Real-Time Stream Processing

The Hazelcast Approach to Stream Processing

Hazelcast provides the key components to build a real-time stream processing application. It is a powerful processing framework for querying data streams on top of an elastic in-memory storage system, where the process may ultimately store its results.

How It Works

Hazelcast processing tasks, called jobs, are distributed across the cluster to parallelize the computations. You can elastically and horizontally scale the cluster based on your performance and volume requirements.

For real-time data enrichment, Hazelcast provides a tight integration with in-memory computing to deliver very high-speed data access. You can store large amounts of data in-memory, which are then joined to the data stream with microsecond latency. Moreover, you can reduce the end-to-end latency by using Hazelcast to store temporary data for stateful stream processing tasks.

Stream Processing Challenges

Stream processing presents unique challenges that are not relevant to batch processing frameworks. Below are several key challenges and details on how Hazelcast addresses each of these.

Windowing

Streaming data is fundamentally different from batch or micro-batch processing because both inputs and outputs are continuous.

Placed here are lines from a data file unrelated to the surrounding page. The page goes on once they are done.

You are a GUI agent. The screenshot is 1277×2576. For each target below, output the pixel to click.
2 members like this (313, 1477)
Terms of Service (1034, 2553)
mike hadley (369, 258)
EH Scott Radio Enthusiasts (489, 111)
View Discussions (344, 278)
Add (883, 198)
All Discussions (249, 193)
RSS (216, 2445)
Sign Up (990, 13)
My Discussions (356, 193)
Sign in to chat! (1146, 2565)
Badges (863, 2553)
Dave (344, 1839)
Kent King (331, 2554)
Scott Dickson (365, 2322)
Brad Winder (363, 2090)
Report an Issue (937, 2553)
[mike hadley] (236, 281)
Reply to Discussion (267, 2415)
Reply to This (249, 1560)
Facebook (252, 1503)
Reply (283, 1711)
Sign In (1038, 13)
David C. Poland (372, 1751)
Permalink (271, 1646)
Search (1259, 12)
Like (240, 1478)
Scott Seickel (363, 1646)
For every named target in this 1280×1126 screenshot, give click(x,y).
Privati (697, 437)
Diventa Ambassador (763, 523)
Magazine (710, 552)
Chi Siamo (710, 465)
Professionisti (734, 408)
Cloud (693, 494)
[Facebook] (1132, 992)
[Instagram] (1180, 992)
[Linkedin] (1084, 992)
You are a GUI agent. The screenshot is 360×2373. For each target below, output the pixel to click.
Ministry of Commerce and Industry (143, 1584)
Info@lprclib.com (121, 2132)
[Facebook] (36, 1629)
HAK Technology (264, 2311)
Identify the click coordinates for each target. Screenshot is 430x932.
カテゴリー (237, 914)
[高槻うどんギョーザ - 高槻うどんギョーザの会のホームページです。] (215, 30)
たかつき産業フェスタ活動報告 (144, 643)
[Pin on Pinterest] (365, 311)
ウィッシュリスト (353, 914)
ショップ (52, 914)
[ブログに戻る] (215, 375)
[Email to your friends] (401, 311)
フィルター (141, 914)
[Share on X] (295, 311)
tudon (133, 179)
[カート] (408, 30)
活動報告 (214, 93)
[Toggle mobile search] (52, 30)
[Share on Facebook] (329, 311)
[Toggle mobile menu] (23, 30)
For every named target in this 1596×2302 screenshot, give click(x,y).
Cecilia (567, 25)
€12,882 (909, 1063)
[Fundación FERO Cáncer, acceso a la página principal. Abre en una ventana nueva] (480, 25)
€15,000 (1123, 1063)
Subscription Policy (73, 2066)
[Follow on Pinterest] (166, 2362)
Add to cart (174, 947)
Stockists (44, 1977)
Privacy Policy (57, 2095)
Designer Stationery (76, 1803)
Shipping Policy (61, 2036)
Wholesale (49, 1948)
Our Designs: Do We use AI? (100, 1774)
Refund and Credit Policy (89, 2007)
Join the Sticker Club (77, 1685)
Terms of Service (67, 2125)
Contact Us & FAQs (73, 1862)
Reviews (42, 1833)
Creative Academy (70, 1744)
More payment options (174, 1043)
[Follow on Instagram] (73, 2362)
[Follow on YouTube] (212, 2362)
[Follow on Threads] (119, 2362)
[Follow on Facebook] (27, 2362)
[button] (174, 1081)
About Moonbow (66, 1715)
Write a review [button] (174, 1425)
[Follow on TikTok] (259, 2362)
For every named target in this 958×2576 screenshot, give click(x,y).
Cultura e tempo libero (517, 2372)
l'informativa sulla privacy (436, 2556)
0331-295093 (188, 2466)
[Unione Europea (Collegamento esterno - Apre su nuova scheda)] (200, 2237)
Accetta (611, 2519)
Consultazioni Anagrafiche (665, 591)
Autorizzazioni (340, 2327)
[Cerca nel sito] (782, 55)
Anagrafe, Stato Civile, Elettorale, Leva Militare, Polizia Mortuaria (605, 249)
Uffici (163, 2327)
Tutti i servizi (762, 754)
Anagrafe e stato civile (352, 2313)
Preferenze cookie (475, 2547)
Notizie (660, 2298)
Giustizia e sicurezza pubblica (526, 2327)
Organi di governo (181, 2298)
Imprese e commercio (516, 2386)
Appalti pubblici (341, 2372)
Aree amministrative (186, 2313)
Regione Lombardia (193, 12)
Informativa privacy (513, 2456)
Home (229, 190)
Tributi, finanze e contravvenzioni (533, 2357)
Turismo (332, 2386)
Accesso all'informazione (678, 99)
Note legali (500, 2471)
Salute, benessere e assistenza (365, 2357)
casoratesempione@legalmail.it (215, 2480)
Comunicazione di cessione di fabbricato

In many cases, streaming computations look at how values change over time. Typically, we look at streaming data in terms of “windows,” a specific slice of the data stream constrained to a time period. Hazelcast streaming processing supports tumbling, sliding, and session windows. For more information on windows, please read the documentation page on time windowing.

Event Time and Late Events

Hazelcast supports the notion of “event time” in which events can have their own timestamp and may arrive out of order. To handle out-of-order events and especially late-arriving events, stream processors must keep calculations (i.e., aggregations) open until all events have arrived. However, stream processors cannot know if all events have arrived, so they need to discard any extremely late events. To define what constitutes an “extremely late” event, Hazelcast sets a “watermark” that marks a time window in which late-arriving events can still be processed in the appropriate aggregation window. Events arriving from beyond the watermarked time window are discarded.

Streaming Fault Tolerance

Fault tolerance in stream processing systems must deal with preserving data that is not necessarily stored in any permanent medium. This means that stream processors need to know how to handle failures with data-in-motion, or else data can be lost. Hazelcast is fault-tolerant for issues such as network failures, splits, and node failures. When there is a fault, Hazelcast uses the latest state snapshot and automatically restarts all jobs that contain the failed member as a job participant from this snapshot. With in-memory snapshots saved to distributed in-memory storage, Hazelcast resumes processing where it left off. Distributed in-memory storage is an integral component of the cluster. Multiple replicas of data are stored in a distributed manner across the cluster to increase the cluster’s resiliency.

Processing Guarantees

Event processing systems have to balance tradeoffs in performance and correctness, and some systems may not allow firm processing guarantees, which can make it difficult to program these systems.

Hazelcast allows you to choose a processing guarantee when you start a job. While there is some performance tradeoff with the higher guarantees, Hazelcast still provides superior processing speed while honoring the chosen guarantee. Hazelcast provides exactly-once processing (the slowest but most correct), at-least-once processing, or no guarantee of correctness (the fastest option).